We met the night before, more to dispel the nerves of being strangers than to organize a plan. I felt curiosity and welcome from the other members of our group.
The next day we arrived at the museum and went inside to look at the exhibit. We split up almost immediately, going to different rooms and spending different amounts of time with the displays. I noticed so many levels of resonance between the architecture of the surveillance regime and the architecture and furniture of the building. I walked through the rooms of original objects, photos, and histories, entranced. I loved the details: the listening devices revealed behind doors, the stories of manipulation and betrayal. It was thrilling, unsavoury, and felt totally unrelated to our current political condition, which, given the circumstances, was a glorious relief.
The museum took care to demonstrate how thoroughly they had studied the DDR spy organization’s cadaver, everything displayed in such a way as to promise that we had conquered this regime. Drawers opened, compartments laid bare for the spectator’s gaze. This museum offered a careful simulacra of the DDR surveillance fantasy and fetish. It was like a haunted house: all the elements were designed to provoke a memory that visitors had only experienced by way of cinema: a sense of voyeuristic horror, authenticity without the risk of danger.
As we took lunch we discussed these properties of looking and the deliberate openness with which the museum conducted its affairs. One of us recounted that she had accidentally even entered the admission-ticket kiosk and stood behind the man taking money. We discussed some courses of potential actions to go forth.

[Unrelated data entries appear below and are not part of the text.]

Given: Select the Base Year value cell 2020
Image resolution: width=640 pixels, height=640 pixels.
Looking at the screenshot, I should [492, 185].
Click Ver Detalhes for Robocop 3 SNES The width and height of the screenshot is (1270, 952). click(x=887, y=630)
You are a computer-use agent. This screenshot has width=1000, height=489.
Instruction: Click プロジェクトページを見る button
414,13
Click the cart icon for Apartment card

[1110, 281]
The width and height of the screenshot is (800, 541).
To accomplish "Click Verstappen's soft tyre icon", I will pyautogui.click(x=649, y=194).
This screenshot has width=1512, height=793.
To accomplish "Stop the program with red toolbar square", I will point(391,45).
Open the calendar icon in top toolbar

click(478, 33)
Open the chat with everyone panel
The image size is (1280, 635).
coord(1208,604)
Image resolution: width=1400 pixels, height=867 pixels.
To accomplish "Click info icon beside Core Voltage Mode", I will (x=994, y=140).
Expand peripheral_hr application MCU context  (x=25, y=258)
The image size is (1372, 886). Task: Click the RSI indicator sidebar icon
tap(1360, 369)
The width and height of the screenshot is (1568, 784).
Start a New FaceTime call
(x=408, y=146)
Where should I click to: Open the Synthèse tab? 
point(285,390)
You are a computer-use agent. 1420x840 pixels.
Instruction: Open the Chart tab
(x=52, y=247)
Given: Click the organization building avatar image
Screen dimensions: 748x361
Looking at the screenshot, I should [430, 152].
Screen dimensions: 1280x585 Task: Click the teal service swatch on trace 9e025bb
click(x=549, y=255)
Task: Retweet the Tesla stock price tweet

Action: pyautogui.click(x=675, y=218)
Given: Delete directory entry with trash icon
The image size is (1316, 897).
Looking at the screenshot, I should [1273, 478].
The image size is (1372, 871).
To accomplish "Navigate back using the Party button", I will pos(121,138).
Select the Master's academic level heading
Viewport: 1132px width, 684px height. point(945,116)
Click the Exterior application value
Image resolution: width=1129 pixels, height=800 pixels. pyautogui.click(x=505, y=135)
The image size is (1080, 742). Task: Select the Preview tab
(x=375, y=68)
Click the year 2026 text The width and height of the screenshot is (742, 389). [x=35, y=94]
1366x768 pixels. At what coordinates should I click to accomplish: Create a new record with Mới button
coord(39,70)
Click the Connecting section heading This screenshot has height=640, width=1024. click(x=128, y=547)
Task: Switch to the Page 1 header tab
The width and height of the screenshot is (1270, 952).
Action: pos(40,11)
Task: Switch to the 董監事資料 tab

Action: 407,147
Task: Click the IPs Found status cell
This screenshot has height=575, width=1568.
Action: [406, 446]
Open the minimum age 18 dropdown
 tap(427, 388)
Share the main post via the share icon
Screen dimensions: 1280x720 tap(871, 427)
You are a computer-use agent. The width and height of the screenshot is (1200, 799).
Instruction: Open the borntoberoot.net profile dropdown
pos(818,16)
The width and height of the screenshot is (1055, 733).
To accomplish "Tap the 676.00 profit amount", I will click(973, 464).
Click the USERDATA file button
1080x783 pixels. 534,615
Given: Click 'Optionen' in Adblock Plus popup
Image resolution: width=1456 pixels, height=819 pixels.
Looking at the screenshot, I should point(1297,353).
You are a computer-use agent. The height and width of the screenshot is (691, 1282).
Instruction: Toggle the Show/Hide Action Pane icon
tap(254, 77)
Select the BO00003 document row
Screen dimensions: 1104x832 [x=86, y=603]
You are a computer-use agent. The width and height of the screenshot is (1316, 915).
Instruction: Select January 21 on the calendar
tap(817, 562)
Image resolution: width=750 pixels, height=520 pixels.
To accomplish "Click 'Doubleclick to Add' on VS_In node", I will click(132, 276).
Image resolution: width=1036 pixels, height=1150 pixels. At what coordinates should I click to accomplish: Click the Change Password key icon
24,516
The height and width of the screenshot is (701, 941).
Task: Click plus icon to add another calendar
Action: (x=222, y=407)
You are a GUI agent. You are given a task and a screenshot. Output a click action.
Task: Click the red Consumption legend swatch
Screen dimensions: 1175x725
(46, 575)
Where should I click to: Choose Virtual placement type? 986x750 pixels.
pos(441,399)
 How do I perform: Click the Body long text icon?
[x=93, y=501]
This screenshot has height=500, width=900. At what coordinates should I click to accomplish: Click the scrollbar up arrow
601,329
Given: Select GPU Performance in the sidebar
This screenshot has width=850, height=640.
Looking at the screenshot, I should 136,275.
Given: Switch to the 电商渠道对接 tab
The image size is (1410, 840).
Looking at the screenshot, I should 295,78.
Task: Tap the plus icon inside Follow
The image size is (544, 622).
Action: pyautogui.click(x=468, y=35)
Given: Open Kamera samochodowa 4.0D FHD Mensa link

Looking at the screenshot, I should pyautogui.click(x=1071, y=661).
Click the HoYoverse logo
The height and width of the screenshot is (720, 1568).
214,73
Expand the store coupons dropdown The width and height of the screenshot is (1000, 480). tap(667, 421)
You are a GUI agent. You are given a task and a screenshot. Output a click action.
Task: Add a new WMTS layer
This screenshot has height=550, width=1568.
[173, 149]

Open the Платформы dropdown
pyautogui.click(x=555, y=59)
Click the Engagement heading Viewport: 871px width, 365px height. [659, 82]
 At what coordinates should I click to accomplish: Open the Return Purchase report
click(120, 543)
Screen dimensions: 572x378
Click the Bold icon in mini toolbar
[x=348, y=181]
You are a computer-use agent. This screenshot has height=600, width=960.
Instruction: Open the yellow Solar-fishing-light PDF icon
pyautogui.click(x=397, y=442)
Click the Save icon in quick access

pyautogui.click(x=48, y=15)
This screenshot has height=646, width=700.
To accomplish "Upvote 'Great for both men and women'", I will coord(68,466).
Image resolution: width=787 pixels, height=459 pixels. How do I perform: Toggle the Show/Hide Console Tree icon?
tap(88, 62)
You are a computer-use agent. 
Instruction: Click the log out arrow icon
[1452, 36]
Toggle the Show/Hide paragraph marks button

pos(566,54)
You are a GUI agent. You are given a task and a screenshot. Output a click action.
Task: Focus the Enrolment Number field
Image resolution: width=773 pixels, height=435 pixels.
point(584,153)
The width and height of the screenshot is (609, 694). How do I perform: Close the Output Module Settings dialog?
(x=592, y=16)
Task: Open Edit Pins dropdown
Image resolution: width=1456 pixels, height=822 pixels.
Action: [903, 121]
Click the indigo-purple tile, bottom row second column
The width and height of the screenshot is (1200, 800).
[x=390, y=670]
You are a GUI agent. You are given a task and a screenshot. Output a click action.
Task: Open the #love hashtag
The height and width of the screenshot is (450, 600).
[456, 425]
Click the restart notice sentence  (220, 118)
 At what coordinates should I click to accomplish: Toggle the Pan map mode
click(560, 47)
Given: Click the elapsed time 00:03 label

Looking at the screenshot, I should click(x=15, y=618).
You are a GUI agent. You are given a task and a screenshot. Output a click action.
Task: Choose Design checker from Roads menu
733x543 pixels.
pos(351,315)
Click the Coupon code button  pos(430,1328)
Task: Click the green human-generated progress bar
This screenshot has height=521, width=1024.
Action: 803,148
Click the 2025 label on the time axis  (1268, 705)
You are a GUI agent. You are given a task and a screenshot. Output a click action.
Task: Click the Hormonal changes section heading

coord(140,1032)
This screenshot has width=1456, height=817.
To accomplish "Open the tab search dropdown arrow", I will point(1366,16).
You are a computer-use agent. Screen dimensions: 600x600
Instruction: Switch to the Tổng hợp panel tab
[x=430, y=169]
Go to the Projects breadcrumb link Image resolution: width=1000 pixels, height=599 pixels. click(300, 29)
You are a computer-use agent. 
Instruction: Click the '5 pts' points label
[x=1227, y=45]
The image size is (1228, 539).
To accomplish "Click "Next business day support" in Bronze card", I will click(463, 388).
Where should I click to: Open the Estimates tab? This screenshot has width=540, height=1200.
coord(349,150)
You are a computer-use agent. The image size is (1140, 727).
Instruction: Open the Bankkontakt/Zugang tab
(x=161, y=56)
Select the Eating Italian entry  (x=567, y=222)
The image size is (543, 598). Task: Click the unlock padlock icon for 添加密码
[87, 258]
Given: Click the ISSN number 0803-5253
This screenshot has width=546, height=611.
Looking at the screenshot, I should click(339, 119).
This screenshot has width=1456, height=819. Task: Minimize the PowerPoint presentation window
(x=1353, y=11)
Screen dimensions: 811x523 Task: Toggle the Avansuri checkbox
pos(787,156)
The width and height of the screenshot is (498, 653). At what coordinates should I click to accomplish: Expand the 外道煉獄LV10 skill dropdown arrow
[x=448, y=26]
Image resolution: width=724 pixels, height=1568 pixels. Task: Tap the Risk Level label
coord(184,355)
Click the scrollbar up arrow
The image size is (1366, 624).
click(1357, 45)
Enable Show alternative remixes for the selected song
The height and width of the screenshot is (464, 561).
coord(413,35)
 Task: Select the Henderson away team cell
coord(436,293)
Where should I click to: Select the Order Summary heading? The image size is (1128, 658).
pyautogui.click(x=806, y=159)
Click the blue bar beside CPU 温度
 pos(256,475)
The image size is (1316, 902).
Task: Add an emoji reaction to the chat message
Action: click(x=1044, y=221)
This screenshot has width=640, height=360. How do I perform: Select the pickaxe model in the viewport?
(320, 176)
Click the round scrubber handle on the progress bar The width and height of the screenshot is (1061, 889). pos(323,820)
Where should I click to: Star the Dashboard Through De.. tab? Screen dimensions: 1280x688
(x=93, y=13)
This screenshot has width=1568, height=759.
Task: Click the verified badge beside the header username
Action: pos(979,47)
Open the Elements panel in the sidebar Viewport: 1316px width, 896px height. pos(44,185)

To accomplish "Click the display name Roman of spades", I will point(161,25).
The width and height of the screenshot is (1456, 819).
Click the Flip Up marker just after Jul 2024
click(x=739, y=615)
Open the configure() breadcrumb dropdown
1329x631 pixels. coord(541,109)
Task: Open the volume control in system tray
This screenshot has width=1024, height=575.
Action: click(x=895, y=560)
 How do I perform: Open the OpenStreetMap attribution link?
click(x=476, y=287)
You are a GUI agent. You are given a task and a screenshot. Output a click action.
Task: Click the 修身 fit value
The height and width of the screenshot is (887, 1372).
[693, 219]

On my return I began copying excerpts from the didactic texts, both in English and German, which described particular instances of penetration, border crossing, intrusiveness, or invasion. I copied these texts onto tiny index cards. Beginning with the cloak room, where people were invited to leave their coats and bags unattended, I slipped these cards into coat-pockets, backpacks, and suitcases. It was terrifying. I then hovered around the outskirts of a tour group as the guide spoke about the complete control exercised by the regime. I approached people whose coats were trailing in their arms or those who didn’t have anyone standing behind them. I began slipping cards into pockets as people walked by, hunting unsuspecting visitors. My disguise as a visitor frayed and slipped. I began only looking for vulnerable points of access – easy pockets, open bags. Some people felt me approach and pulled away as I encroached on their personal space. It was difficult to appear to be looking at the display while my arms were pursuing another task and my whole body was racing with adrenaline. At a certain point I became completely exhausted. I joined others on the top level sitting in the largest room as they wrote. Things naturally wound down, and we ran out of energy. As we left I took a photograph of the Lenin statue holding ground in the front foyer, his hand majestically slipped inside his coat pocket.